Pixel coordinate grounding data:
++++++
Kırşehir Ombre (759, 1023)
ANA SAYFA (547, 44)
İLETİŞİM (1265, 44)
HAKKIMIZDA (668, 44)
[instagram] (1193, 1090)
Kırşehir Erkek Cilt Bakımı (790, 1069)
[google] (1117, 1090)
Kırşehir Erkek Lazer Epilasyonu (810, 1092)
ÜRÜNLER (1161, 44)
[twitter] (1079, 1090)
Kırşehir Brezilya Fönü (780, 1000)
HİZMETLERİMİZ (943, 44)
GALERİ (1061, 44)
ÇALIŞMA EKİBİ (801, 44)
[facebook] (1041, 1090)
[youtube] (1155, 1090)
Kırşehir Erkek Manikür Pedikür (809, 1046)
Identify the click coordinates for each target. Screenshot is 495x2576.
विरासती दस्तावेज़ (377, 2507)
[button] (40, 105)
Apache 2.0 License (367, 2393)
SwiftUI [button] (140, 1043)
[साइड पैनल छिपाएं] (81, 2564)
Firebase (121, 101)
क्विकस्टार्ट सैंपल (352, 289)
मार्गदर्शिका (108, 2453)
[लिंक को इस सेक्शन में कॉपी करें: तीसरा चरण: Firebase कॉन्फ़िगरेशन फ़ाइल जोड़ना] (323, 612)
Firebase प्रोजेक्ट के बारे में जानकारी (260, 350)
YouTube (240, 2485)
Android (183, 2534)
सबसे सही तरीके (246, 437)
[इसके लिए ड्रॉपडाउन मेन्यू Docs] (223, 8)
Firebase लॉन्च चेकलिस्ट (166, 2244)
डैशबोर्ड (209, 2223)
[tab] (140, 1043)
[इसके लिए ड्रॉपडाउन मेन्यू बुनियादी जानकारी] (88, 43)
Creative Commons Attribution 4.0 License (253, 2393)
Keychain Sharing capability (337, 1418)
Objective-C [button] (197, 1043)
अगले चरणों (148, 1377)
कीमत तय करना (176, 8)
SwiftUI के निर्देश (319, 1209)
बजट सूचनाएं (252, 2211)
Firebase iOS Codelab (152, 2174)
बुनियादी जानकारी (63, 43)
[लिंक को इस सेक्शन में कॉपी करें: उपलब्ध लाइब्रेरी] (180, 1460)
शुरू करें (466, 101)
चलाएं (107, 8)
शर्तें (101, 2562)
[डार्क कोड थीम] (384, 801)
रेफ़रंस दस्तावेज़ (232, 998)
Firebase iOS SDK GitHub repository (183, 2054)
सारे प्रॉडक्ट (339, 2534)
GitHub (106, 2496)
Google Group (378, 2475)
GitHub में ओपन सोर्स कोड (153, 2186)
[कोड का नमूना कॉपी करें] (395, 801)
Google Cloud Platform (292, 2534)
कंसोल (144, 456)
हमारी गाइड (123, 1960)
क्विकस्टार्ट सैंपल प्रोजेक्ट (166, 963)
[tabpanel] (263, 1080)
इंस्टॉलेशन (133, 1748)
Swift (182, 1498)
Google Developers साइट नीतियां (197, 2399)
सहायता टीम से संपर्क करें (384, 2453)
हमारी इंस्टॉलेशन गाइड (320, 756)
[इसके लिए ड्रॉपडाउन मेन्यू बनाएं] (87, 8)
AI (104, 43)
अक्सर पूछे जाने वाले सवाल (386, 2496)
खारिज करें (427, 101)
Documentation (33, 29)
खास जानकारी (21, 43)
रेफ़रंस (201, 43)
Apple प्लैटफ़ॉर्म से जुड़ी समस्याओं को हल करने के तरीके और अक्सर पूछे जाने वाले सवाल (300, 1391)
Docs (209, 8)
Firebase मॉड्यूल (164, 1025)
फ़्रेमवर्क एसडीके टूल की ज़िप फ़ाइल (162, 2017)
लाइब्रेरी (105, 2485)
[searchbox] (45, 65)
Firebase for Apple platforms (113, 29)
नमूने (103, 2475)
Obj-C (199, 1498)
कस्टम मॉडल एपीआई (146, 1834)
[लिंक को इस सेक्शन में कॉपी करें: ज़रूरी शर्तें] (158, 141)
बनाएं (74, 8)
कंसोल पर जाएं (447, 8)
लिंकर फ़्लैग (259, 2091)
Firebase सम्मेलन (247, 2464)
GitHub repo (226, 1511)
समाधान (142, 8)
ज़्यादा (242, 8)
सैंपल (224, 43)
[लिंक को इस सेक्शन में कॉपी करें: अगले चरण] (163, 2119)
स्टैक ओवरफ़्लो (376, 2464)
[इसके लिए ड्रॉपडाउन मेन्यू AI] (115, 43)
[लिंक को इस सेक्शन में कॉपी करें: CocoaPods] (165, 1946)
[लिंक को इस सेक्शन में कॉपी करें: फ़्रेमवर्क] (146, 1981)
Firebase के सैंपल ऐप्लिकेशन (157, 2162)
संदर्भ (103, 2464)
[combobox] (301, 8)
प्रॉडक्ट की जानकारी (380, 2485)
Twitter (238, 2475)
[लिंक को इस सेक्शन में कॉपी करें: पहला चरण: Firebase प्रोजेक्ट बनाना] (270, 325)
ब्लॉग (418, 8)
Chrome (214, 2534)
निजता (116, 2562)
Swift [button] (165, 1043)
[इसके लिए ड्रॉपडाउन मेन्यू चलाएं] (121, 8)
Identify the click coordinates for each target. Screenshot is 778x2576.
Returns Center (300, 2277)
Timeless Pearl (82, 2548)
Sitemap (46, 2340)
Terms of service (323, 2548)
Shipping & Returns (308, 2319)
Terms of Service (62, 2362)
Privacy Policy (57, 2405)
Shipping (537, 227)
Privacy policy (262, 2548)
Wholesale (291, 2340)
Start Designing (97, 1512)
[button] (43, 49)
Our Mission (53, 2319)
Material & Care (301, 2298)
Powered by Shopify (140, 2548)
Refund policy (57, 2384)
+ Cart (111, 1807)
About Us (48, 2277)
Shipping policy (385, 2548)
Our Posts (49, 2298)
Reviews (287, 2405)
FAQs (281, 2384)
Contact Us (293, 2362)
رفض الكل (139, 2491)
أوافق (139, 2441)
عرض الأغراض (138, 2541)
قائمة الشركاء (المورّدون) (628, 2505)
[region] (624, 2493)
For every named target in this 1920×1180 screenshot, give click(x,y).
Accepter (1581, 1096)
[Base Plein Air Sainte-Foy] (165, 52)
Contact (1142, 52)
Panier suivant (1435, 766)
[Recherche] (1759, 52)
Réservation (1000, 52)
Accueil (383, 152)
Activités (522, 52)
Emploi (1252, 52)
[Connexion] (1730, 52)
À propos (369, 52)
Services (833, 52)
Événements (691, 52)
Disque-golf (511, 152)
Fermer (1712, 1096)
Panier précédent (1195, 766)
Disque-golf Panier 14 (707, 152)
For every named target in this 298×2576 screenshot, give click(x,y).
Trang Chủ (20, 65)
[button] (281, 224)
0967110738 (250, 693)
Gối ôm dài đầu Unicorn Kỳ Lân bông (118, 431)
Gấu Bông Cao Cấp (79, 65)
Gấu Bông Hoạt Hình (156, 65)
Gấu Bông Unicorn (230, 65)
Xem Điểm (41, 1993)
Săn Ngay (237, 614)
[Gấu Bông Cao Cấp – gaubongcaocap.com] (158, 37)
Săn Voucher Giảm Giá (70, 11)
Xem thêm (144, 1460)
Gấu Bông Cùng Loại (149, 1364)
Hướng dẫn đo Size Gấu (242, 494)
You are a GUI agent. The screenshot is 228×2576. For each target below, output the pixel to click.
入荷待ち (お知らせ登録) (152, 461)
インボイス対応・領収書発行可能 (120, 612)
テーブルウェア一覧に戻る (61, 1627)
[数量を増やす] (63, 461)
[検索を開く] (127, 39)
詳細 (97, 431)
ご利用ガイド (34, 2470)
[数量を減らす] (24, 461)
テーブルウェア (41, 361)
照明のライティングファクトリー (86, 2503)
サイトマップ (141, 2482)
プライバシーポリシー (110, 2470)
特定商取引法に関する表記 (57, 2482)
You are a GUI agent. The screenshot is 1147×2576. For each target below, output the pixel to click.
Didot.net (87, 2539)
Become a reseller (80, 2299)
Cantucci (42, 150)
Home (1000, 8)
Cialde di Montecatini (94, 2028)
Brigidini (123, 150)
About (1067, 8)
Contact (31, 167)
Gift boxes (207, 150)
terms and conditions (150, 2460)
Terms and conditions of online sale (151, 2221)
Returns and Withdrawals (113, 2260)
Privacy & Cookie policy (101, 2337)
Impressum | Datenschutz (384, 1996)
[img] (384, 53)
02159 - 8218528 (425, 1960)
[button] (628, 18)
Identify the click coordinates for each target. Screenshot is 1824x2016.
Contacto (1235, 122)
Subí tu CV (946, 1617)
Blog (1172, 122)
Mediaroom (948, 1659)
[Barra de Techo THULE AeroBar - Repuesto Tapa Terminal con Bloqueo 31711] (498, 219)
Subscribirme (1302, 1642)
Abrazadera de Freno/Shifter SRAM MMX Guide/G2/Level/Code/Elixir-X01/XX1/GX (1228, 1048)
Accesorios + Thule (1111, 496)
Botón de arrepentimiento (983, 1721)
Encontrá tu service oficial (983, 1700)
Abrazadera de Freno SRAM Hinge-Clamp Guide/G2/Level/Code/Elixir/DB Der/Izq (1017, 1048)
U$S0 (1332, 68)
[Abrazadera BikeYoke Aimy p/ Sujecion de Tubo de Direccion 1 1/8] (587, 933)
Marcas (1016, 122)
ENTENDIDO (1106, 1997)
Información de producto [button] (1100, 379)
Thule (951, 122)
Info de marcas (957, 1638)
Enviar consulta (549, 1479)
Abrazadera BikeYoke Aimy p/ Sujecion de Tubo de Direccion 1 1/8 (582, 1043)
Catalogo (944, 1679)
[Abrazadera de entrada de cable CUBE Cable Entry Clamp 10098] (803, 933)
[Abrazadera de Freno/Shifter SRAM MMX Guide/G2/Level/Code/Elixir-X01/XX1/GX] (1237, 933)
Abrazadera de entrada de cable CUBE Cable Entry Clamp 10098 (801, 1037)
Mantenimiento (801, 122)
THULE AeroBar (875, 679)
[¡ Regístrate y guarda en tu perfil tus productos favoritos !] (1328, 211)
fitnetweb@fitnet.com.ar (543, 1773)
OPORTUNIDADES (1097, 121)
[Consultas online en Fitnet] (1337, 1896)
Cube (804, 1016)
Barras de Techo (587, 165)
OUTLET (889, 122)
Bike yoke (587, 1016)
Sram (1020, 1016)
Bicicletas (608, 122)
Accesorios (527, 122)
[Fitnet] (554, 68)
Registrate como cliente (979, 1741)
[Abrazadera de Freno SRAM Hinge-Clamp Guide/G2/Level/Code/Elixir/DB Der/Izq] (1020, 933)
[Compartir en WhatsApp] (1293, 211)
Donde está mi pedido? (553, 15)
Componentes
++++++
- Exercise prompt -
Which lines above include the word "Shipping"? Pick them out and copy them.

- Output below -
Shipping & Returns (308, 2319)
Shipping (537, 227)
Shipping policy (385, 2548)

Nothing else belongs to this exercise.